Steps in the Past
by Tess Phoenix
Summary: Ion used to be a core, but switched to a humanoid body in an Aperture secret experiment. She was forced to watch the other cores get wheeled away to an incinerator. She won't let any more cores die when she finds one that falls from space. Slight OC/Wheatley, but not much.
1. Chapter 1 - Memories

**Hey guys, Tess Phoenix here. Just before we get started here, I just want to tell those who have been reading my other fanfictions that I'll be taking a break from both The Tesseract and Twisted Hope. I know they're not even close to done, but I was really itching to get a Portal story in.

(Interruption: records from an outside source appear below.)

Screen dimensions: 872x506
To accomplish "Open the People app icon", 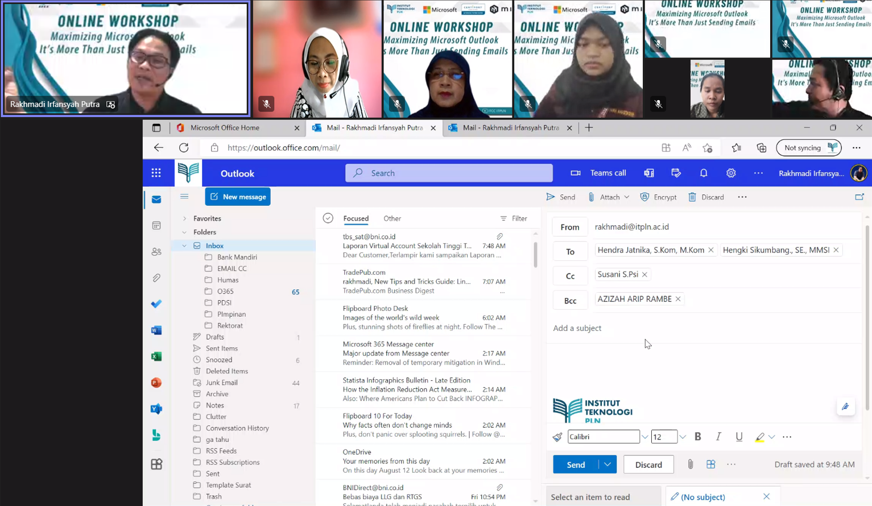I will coord(156,251).
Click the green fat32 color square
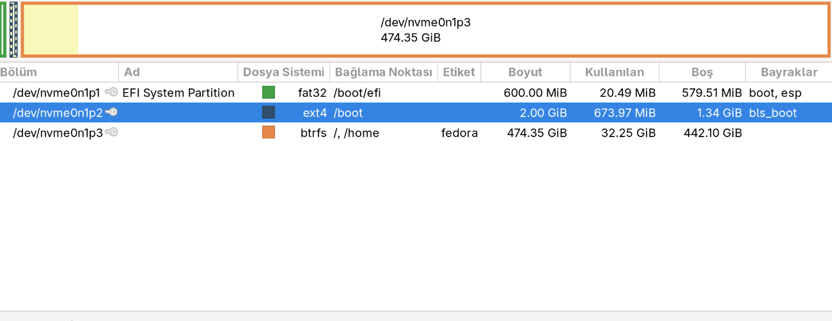 269,92
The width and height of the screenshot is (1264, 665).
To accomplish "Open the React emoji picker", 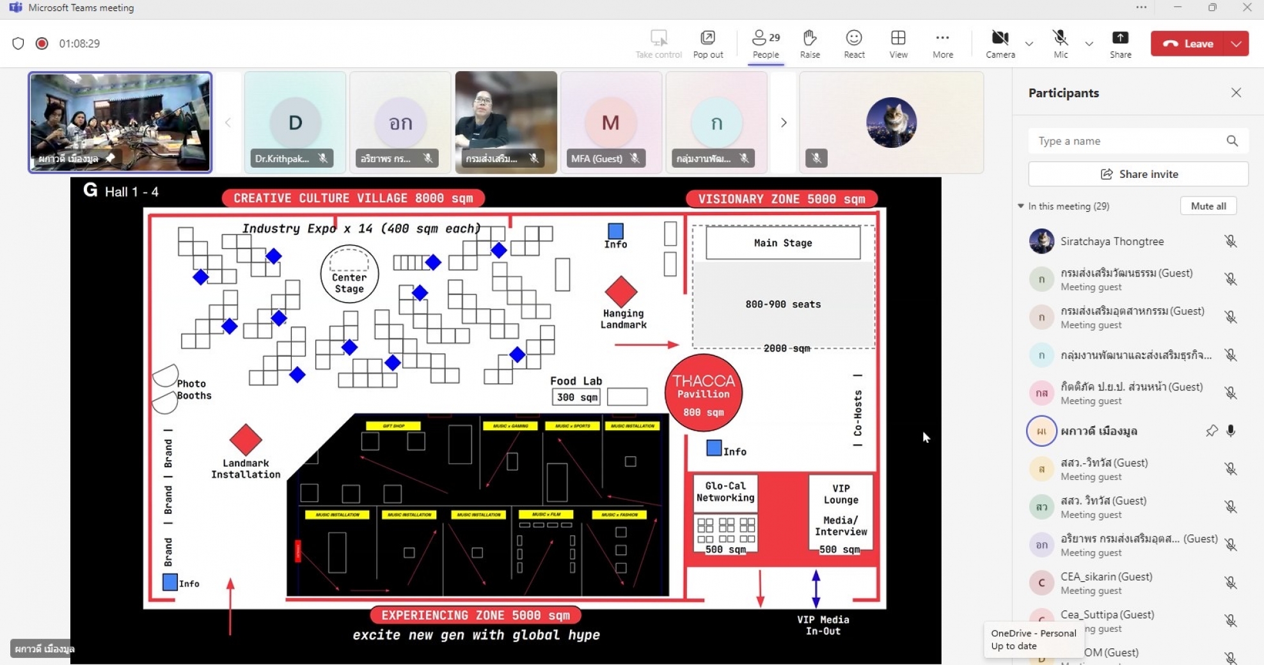I will point(854,44).
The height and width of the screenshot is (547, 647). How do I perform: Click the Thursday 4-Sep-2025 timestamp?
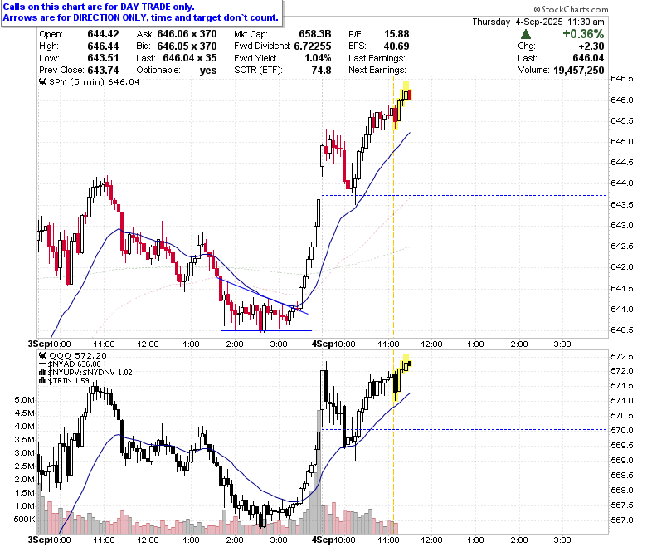(x=538, y=22)
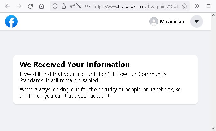Click the Maximilian profile name
Image resolution: width=216 pixels, height=131 pixels.
click(172, 21)

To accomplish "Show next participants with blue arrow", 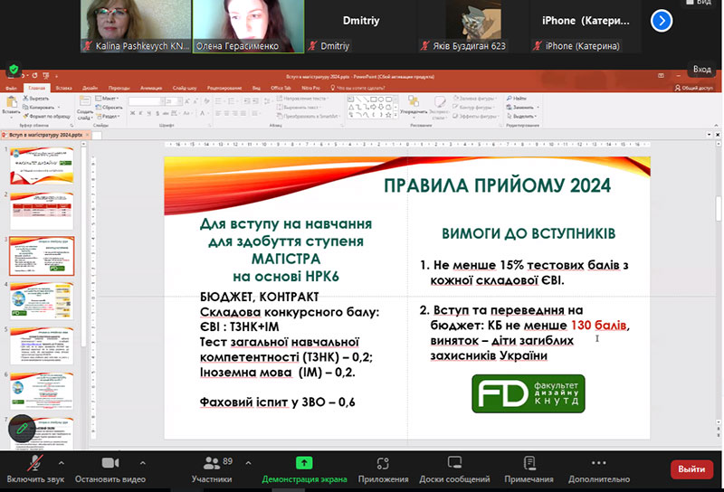I will coord(662,20).
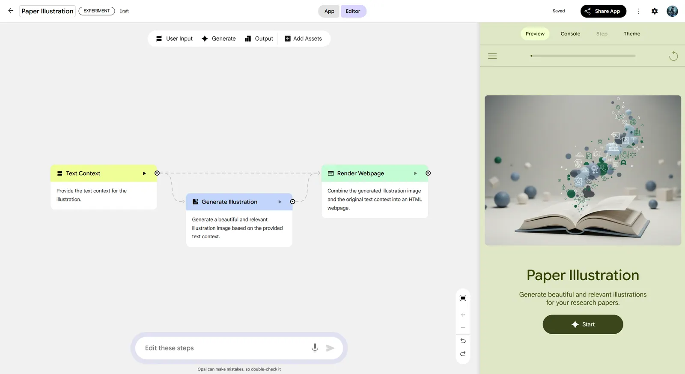The height and width of the screenshot is (374, 685).
Task: Click the microphone icon in edit box
Action: (x=315, y=348)
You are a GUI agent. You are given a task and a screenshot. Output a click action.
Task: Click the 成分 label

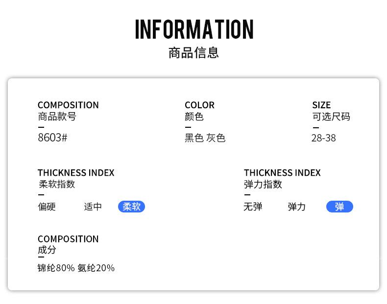pos(47,250)
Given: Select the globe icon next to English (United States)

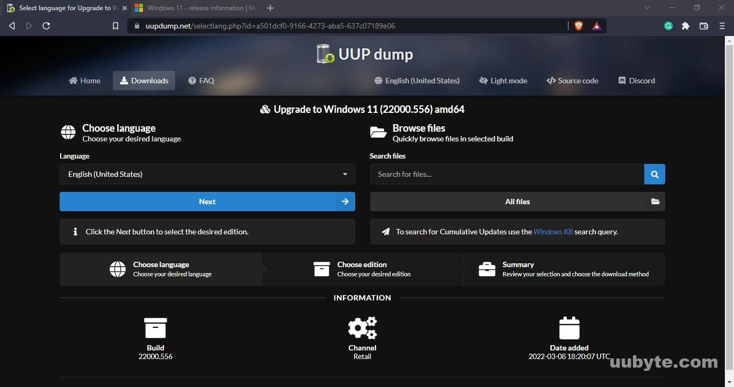Looking at the screenshot, I should point(378,81).
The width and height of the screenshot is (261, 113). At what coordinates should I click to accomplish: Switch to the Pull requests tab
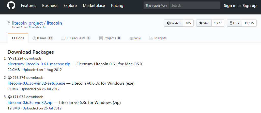[x=76, y=38]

So, enjoy this and please review! :)**

* * *

She stared at the ground defiantly with the same look she'd kept for a long time. It was the last look she'd made before she'd been shut off, her eyes open but darkness filling her vision. She felt nothing, heard nothing, saw nothing.

Until now.

The small switch on her back was flicked up and her power came on, electricity running through her. She took in a deep breath like a real person; that was how she'd been built to react. Like a real person. She looked around, the walls and floor old and worn down. Wherever she was, it hadn't been used in a long time. The bird that had flicked her switch squawked in surprise and flew up into the air.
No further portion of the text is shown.